Apart from the heirloom tomatoes, beans, carrots and ratalu OOO farmers also grow exotic "English" vegetables like broccoli, zucchini, bellpeppers, Romain, Iceberg lettuce. "Due to the Covid scare, our wild food vegetable supply, which gave farmers a revenue bigger than paddy, has come under uncertainties. Once a year, farmers foraged for wild food and grass that earned them fantastic revenue. That went waste this year," Awate concluded.
Suppliers take a hit too
Suppliers, who source produce from farmers across India for the F&B industry as well as individual customers through their online stores have also taken a hit. Ruchi Jain, founder of Taru Naturals, which sources organic farm produce from a network of 10,000 small scale farmers across India, said, "We supply to restaurants including The Kitchen Garden, Smoke House Deli and Koko in Mumbai."
She has 500 kg of black rice from Assam, 500 kg of sticky rice, and another 500 kg of buckwheat sitting in the warehouse. "We will wait till mid-April to see what happens next. I have a staff of 10. We aren't paying salaries to our senior staff, but daily wage workers will be paid."
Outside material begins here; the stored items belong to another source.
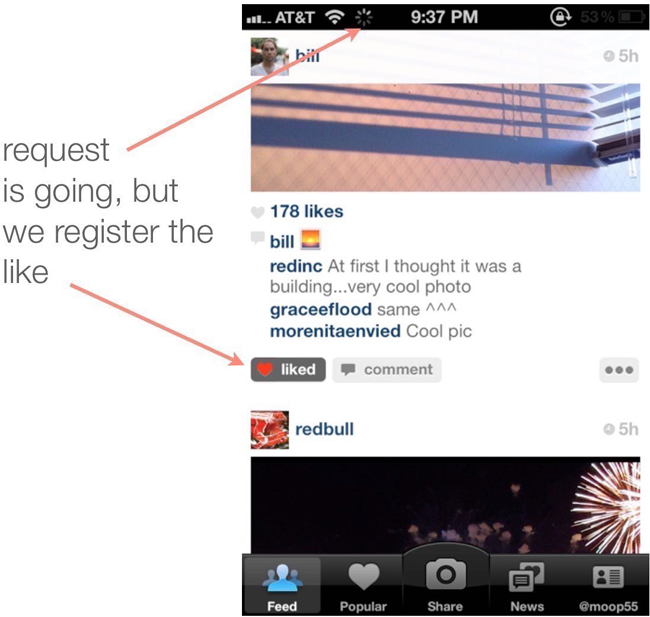Tap the comment button
The height and width of the screenshot is (617, 650).
pyautogui.click(x=387, y=369)
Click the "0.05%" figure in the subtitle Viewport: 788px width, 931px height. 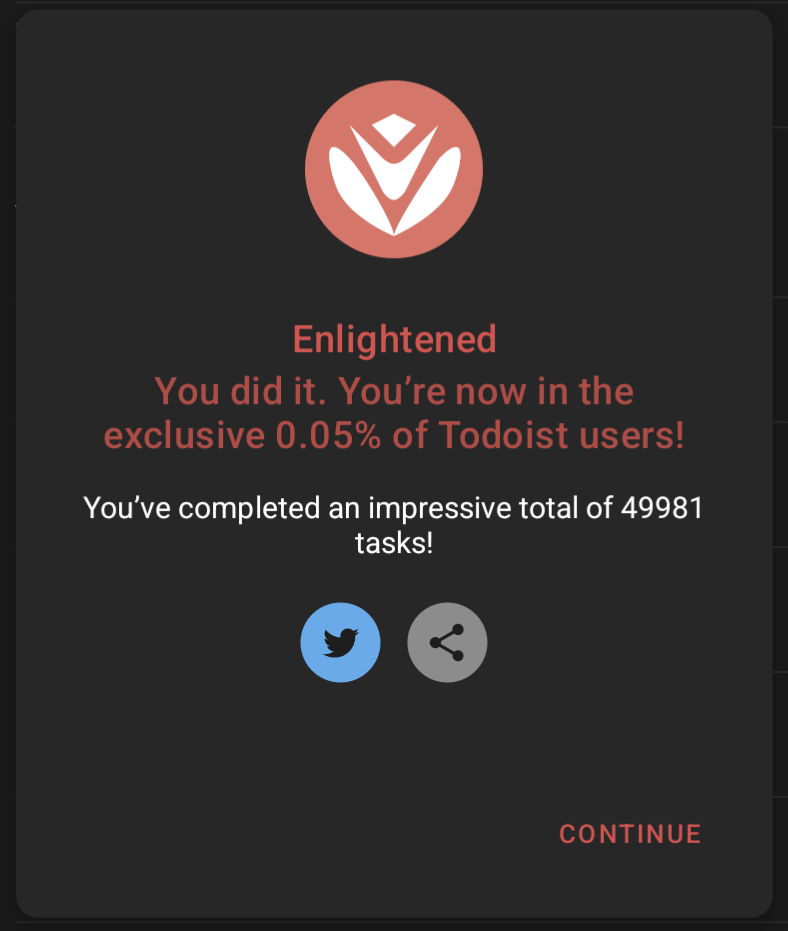pos(328,435)
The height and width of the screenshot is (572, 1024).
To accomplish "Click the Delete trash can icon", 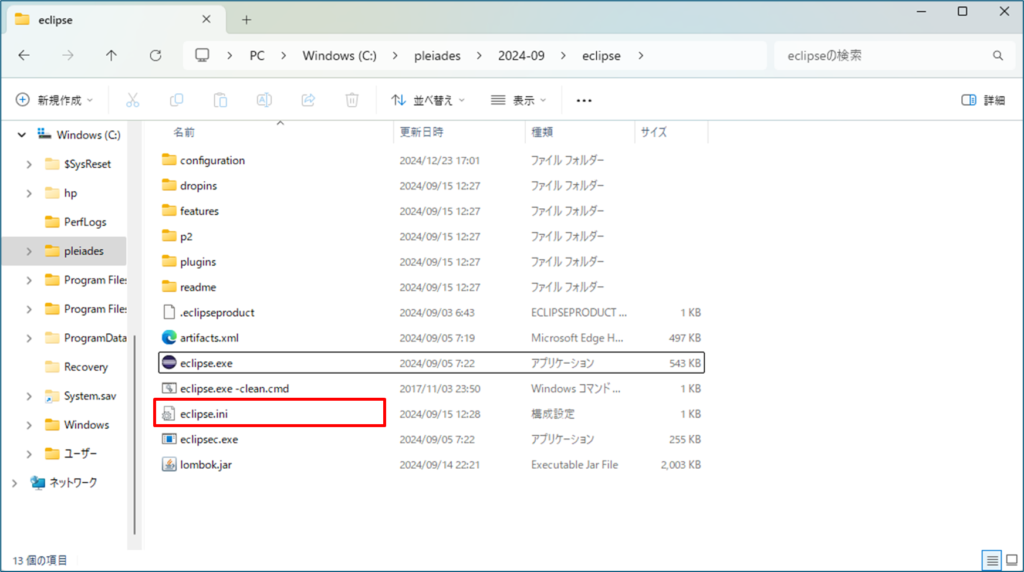I will [x=352, y=100].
Shriya Naheta of Zama Organics says the challenges are logistic oriented and not with farm produce. "Produce from outside the state is not arriving and... We are working with 25 per cent of the staff, i.e. six people who live at the warehouse. We only have four vans right now. We are struggling to cope."
For shipments stuck at logistics partners' warehouses due to the government guidelines to the transporters for intra city and state transport, Shashwat Organics founder Vaishali Gadgil says they will have to bear losses. Her staff cannot come to work, and they have stocks of dry and fresh produce at their office too. Gadgil delivered dry produce like rice, grain, flour and ghee to restaurants, apart from pan-India online retail sale where she also has products like chivda, chutney and pickles made by women under MahilaBachatGadh. "If we can't deliver, we can't buy from our farmers. Harvest is standing as it is the season for watermelon, orange and pomegranate. We will wait and watch."